Mizuno What if Everybody Ran?

Challenge

In the world of running shoes, industry giants like Nike, Adidas and Reebok spend hundreds of millions of dollars each year in advertising, ensuring that their shoes are top of mind for consumers when they go into stores to make a purchase.

Mizuno doesn’t have the luxury of such an advertising budget. They enjoy only 1% of the industry share of voice, making it impossible to compete through traditional means.

Insight

The best way to capture the hearts of more Running Junkies was to take a stand for something bigger than just the shoes we were trying to sell.

Solution

We decided to leverage Mizuno’s belief that running has the power to transform your day — your life — and maybe even the world.

So we built a program around a simple question: “What If Everybody Ran.” And what we hoped to get back: big growth in site visits and social engagement. We commissioned a team of faculty and students at the University of North Carolina Kenan-Flagler Business School to come up with some statistically valid provocations around what would happen if every American became a runner.

Also, we created the Mizuno Baton app to do just that as part of the “What if Everybody Ran” campaign. For every mile run with their baton app, Mizuno donated $1 to Back on My Feet, a nonprofit that uses the power of running to help homeless men and women turn their lives around. Runners could share their donation/mile totals straight from the app on social media, pass the baton to friends and family, check their leaderboard position and upload run photos.
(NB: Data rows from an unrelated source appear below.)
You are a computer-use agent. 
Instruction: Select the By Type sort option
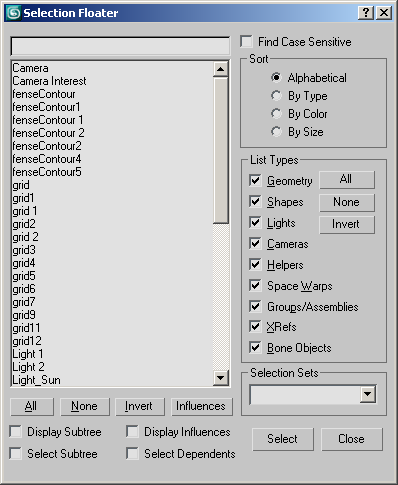click(x=276, y=96)
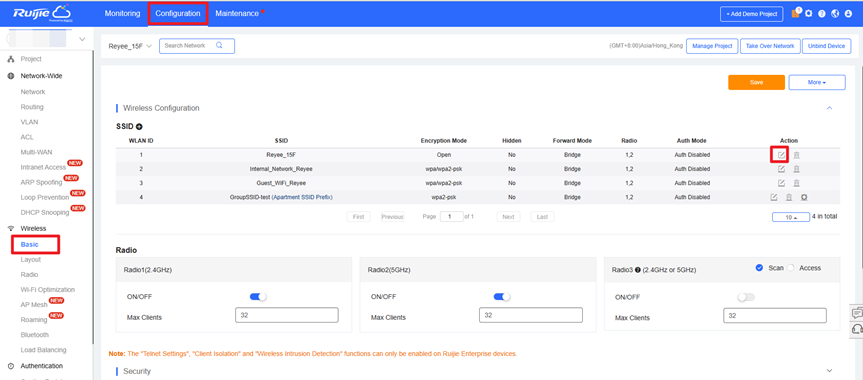
Task: Add a new SSID with plus icon
Action: (139, 127)
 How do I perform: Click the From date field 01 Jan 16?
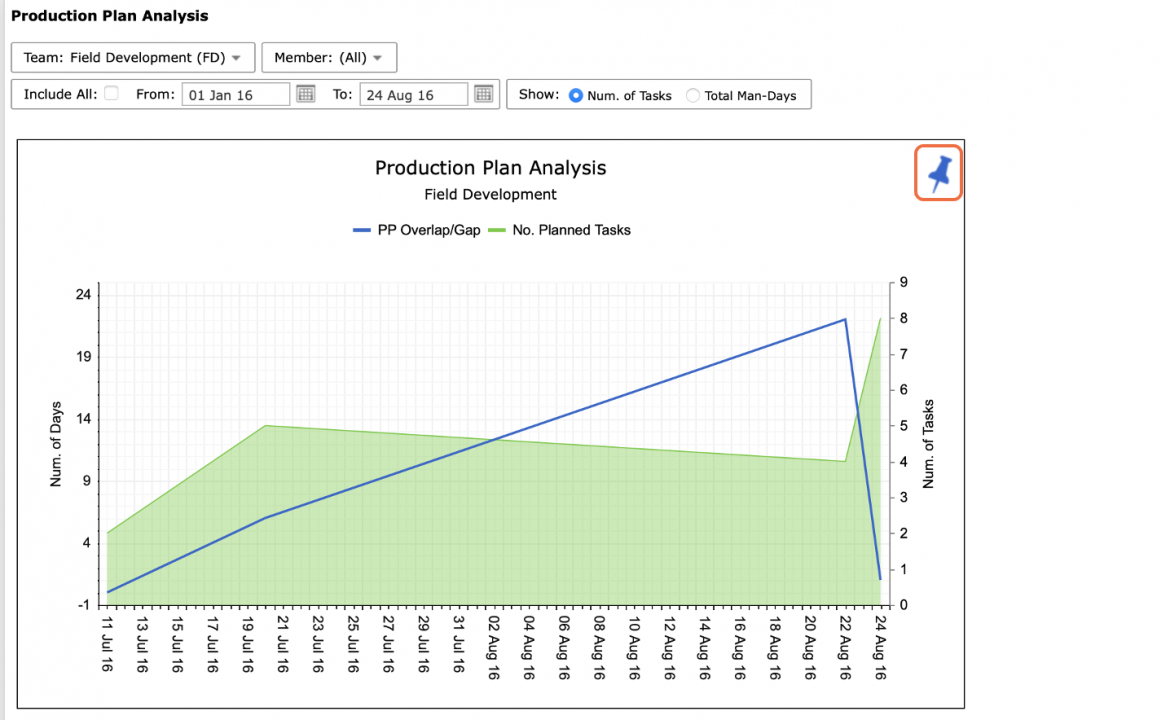coord(236,95)
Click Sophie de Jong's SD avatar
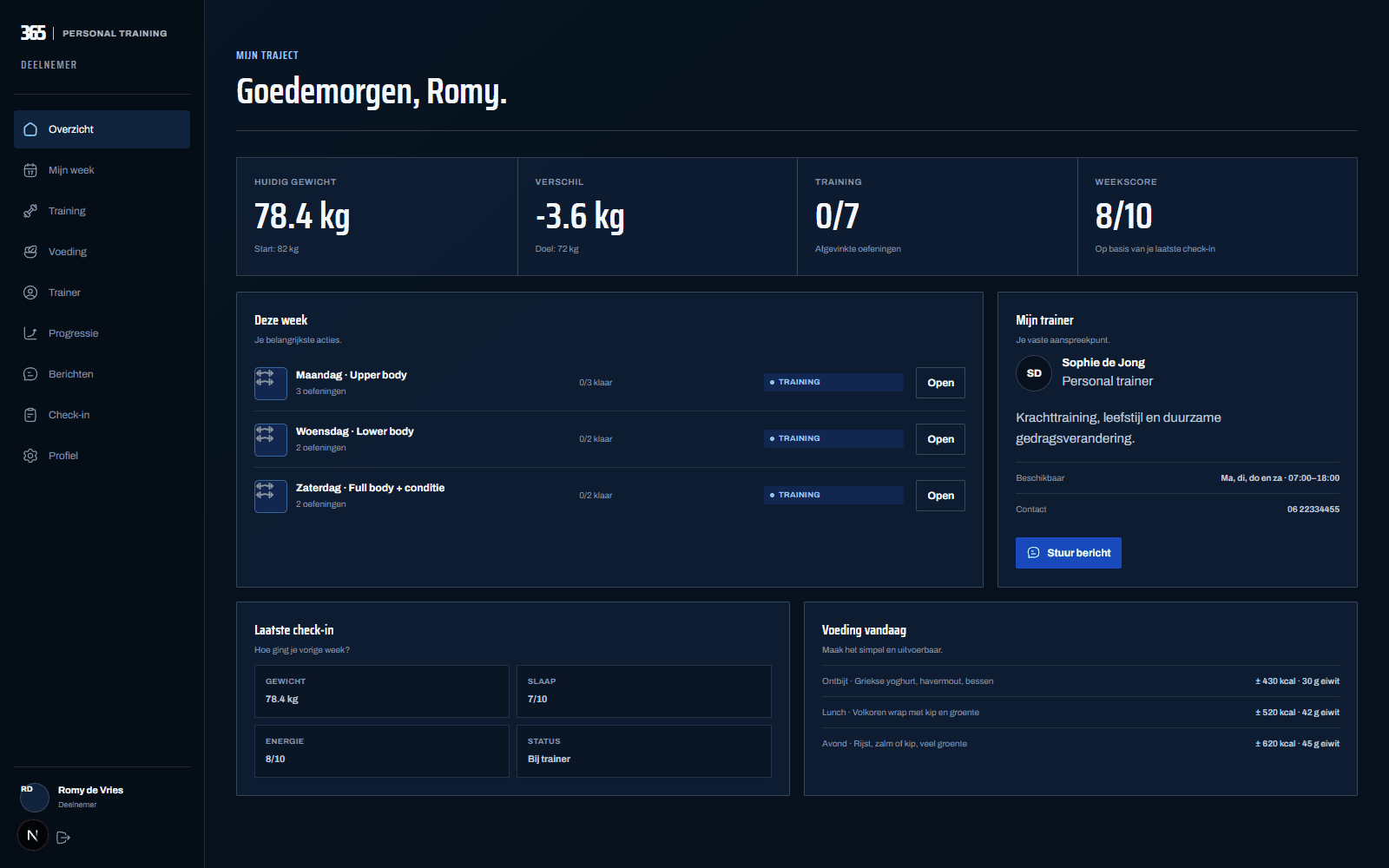 (1034, 373)
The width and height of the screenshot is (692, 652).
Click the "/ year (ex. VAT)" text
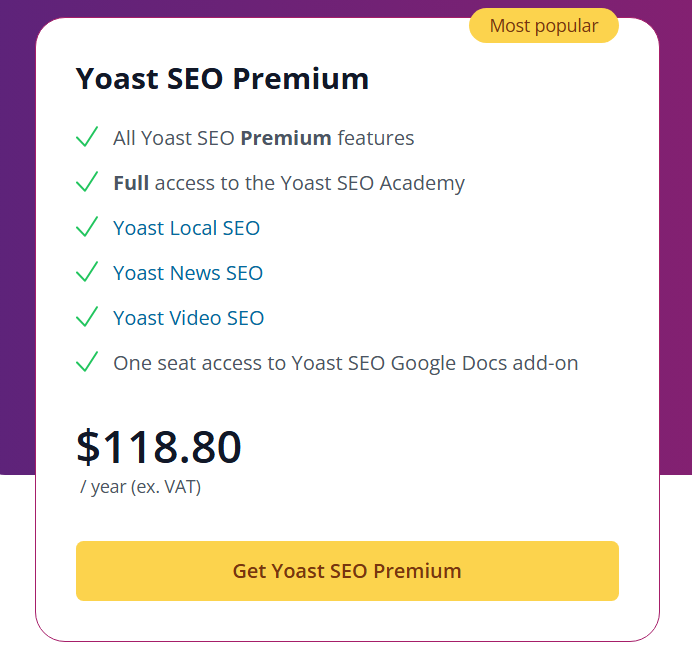140,488
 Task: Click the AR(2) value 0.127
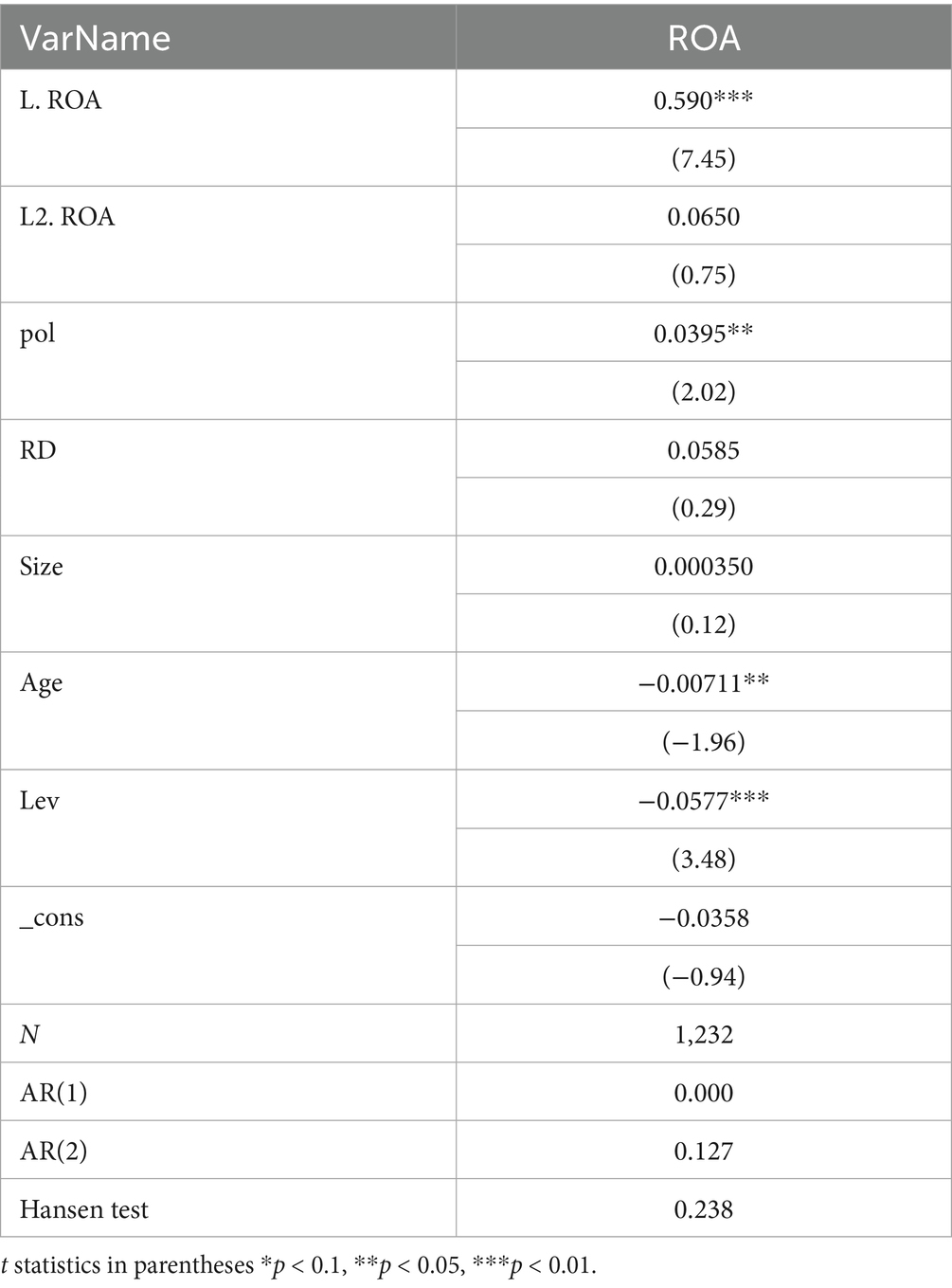click(703, 1151)
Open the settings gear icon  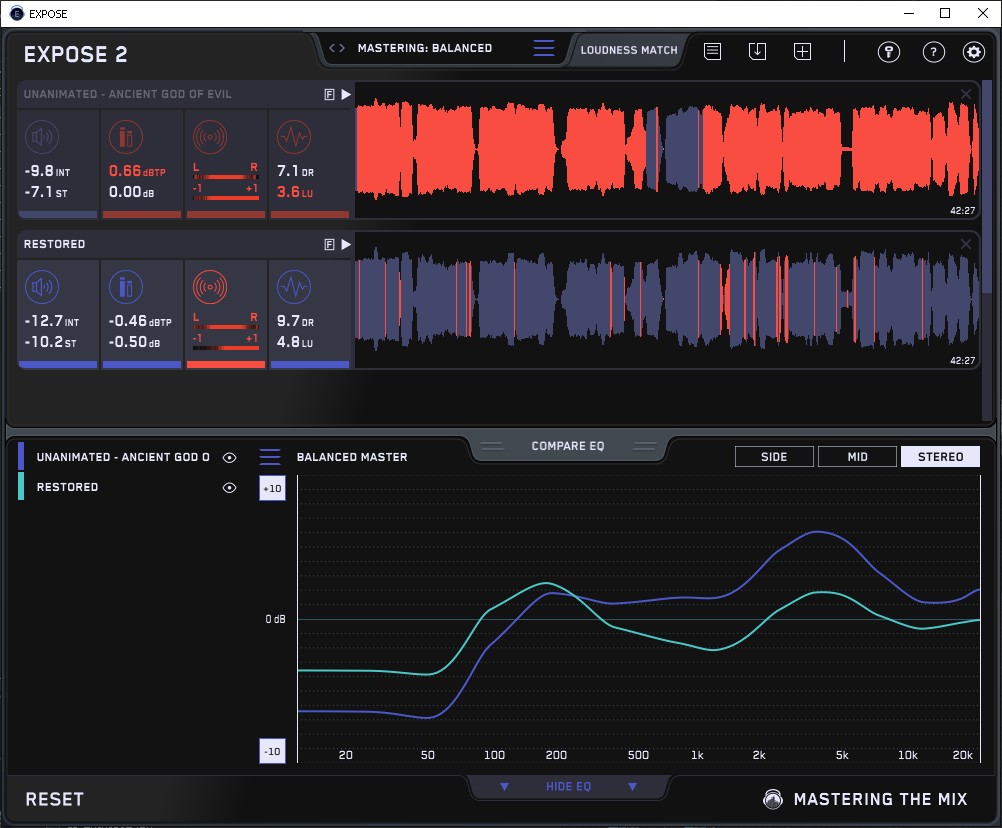(x=973, y=52)
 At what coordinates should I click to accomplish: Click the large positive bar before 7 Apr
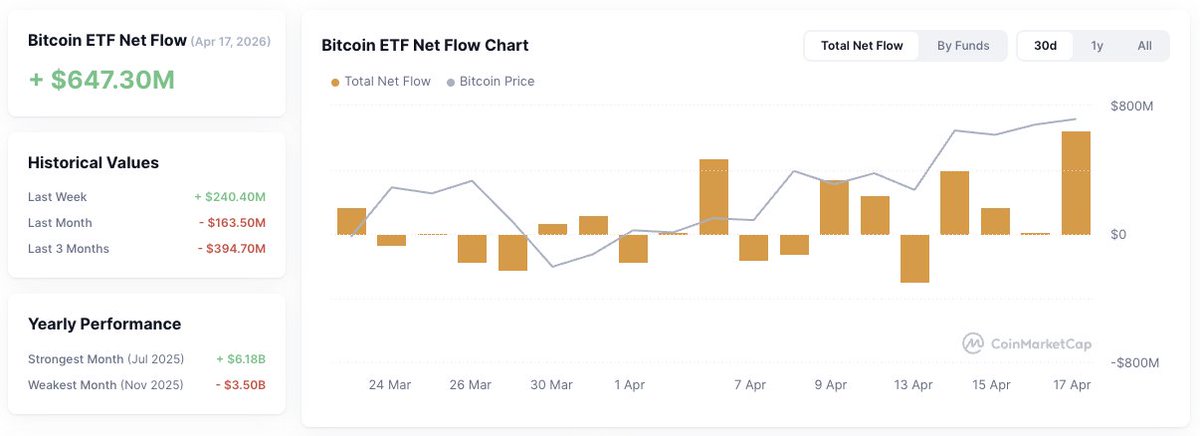pos(713,197)
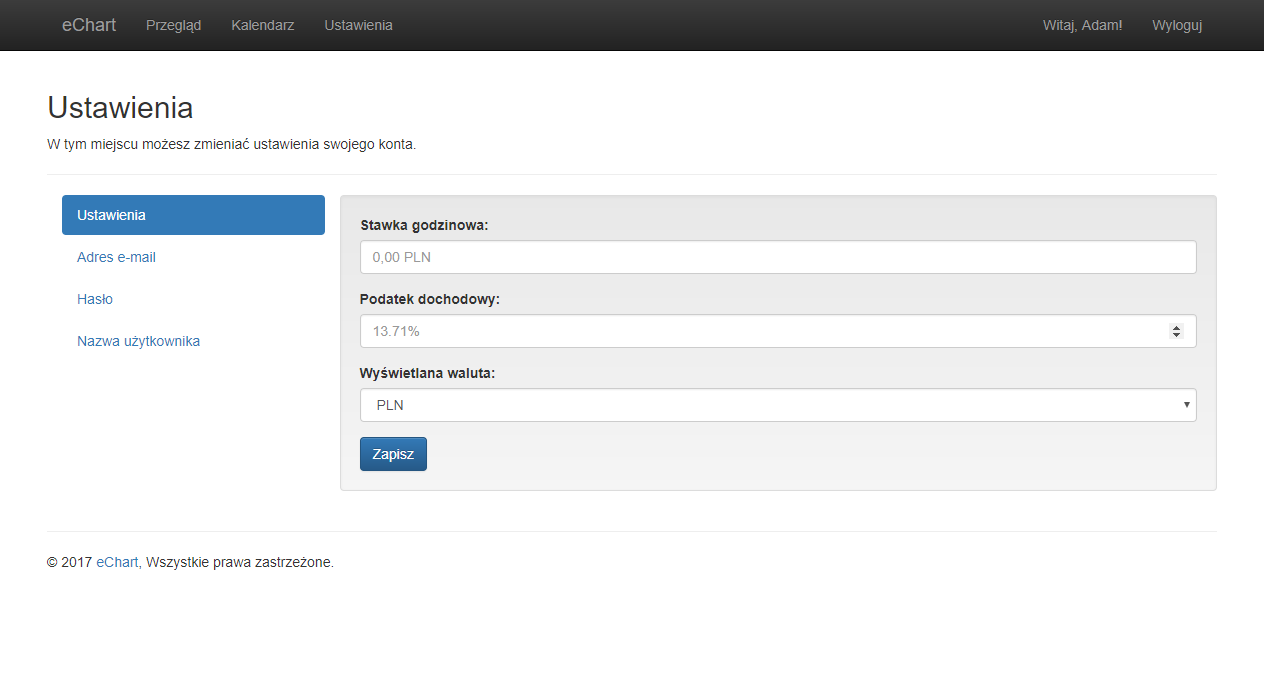Click into the Podatek dochodowy field
The height and width of the screenshot is (683, 1264).
tap(760, 331)
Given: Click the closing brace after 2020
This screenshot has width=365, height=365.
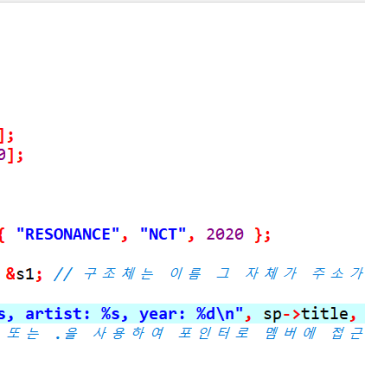Looking at the screenshot, I should click(x=258, y=235).
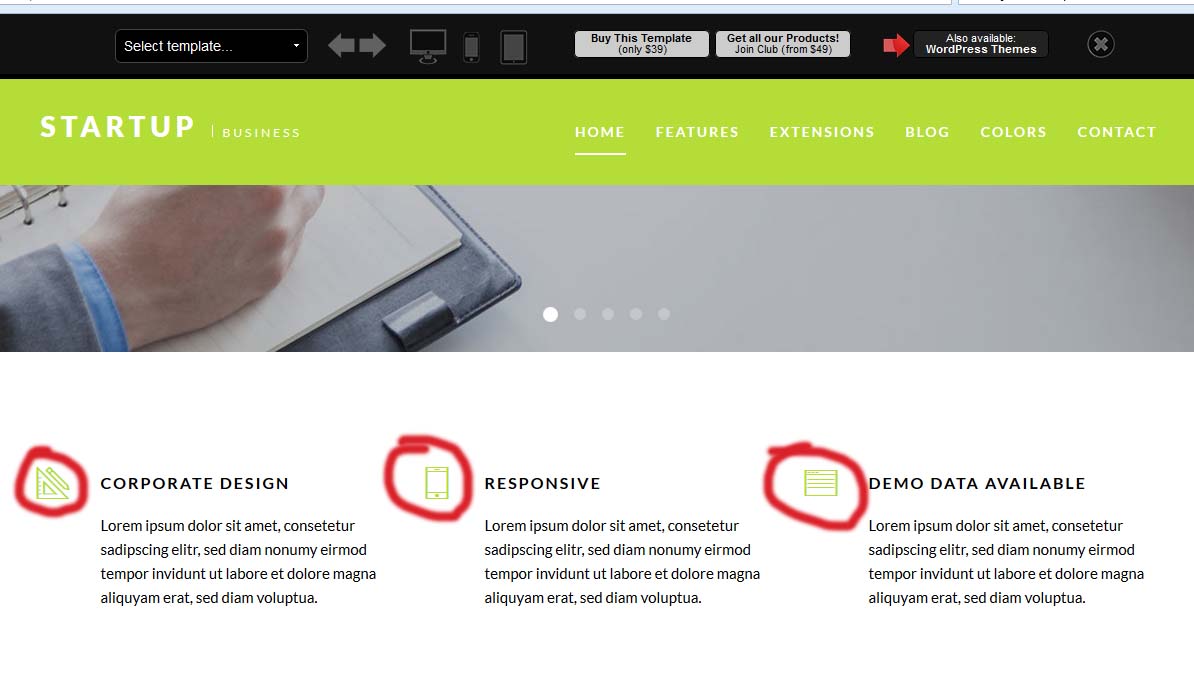Screen dimensions: 1194x693
Task: Go to the Colors menu item
Action: pos(1013,132)
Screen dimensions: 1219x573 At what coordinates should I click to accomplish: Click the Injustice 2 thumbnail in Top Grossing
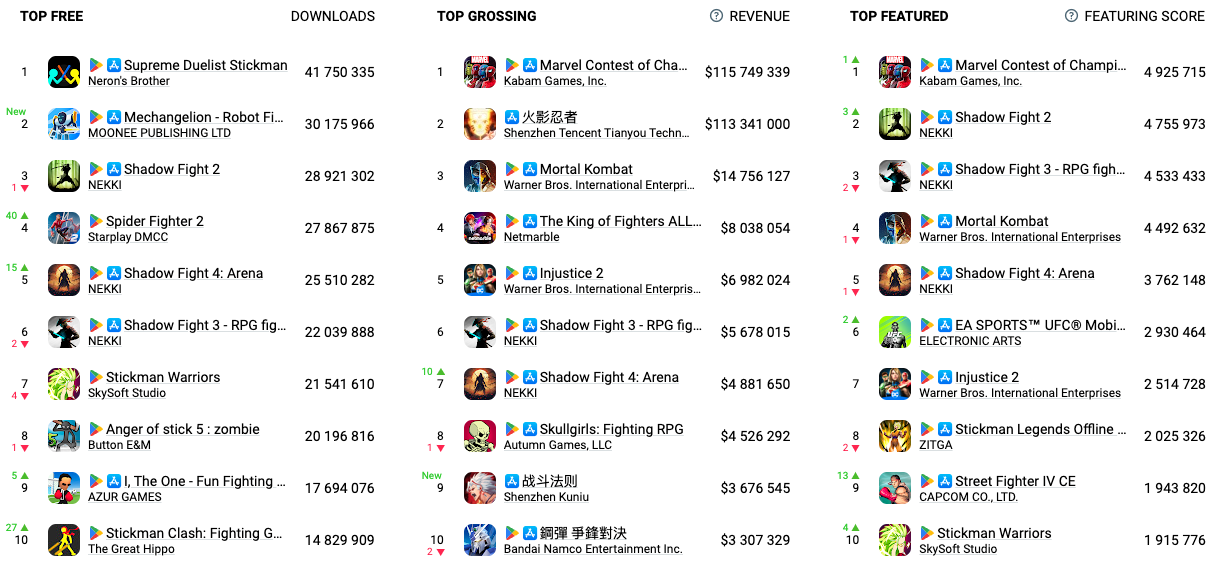pos(480,280)
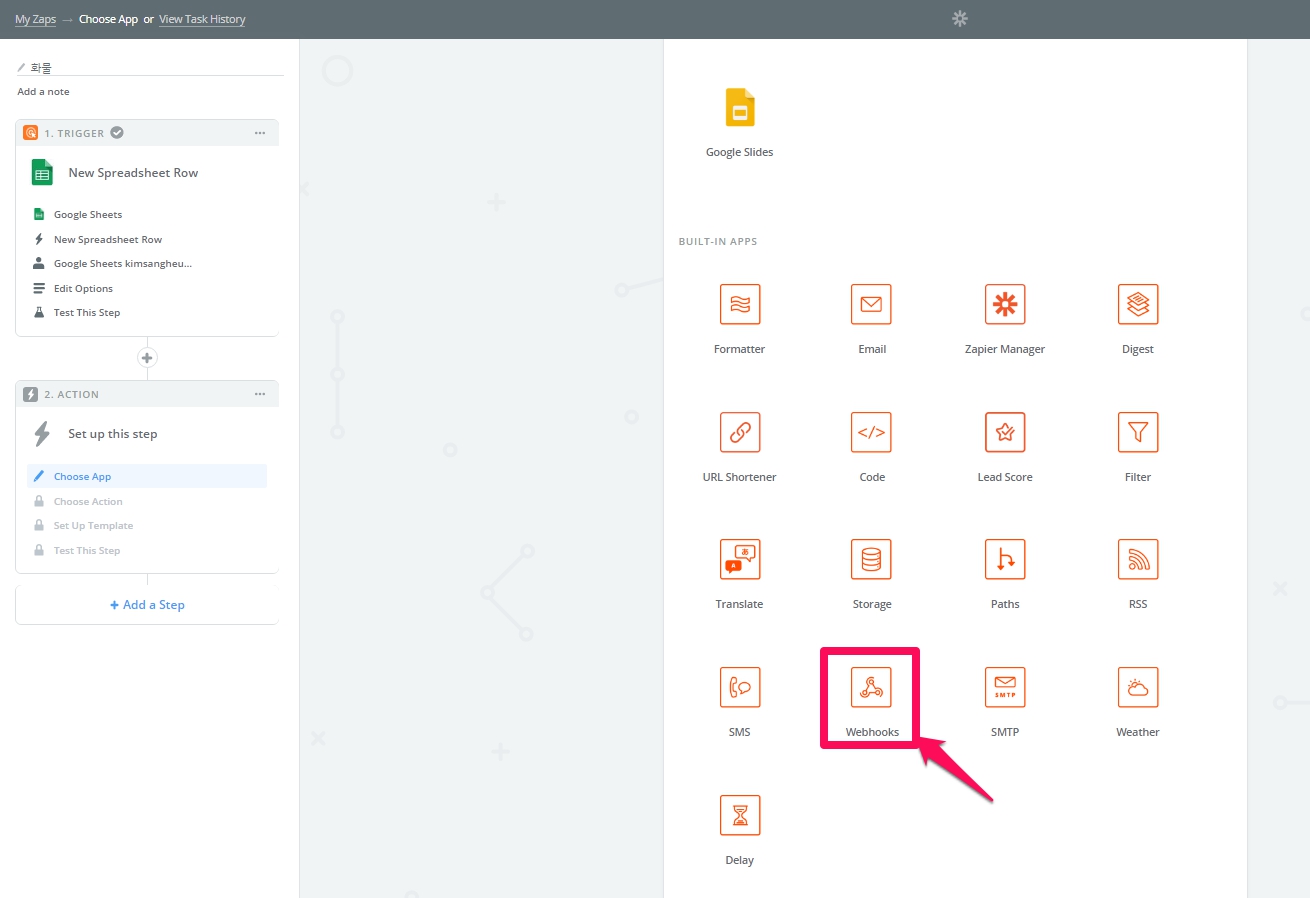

Media: TV, Digital Video, Mobile, App, Social, OOH

To launch the campaign, we ran a 30-second version of this manifesto as a TV commercial (Mizuno’s first) in the local Boston CBS affiliate and on national ESPN media on the most important running day of the year: the 2014 Boston Marathon. We produced a series of 15-second online videos capitalizing on our analysis and other amazing outcomes we imagined would occur if the world was filled with runners. These videos ran as rich media units alongside traditional banner ads in online properties including Runner’s World, Men’s Health and Women’s Health. To help promote the app we worked with Map My Run to identify the most popular running routes in top metro markets. We then created digital OOH billboards around these routes to promote and entice runners to download the app. Everything about the campaign was structured to drive word of mouth and social sharing.

Results

For the duration of the campaign, we averaged over 12,000 site visits per day to mizunorunning.com, an increase of +69% versus our 2013 average. Weekly traffic peaked at 36,000 visits on the day of the launch. Average time on site was over 4:30, an increase of 67% versus 2013 average. The campaign has added 72,367 Facebook Fans, a 49% addition to the base since the start of the campaign. More than 6,000 people tweeted with the hashtag #IfEverybodyRan, leading to 24.7 million impressions during the month following launch. The campaign was featured in articles in the New York Times, Time, Ad Age, BroBible and Huffington Post, among others. And the best part, Runners completed three laps around the world and over 15,000 runs with the baton, raising almost $80k for Back on My Feet.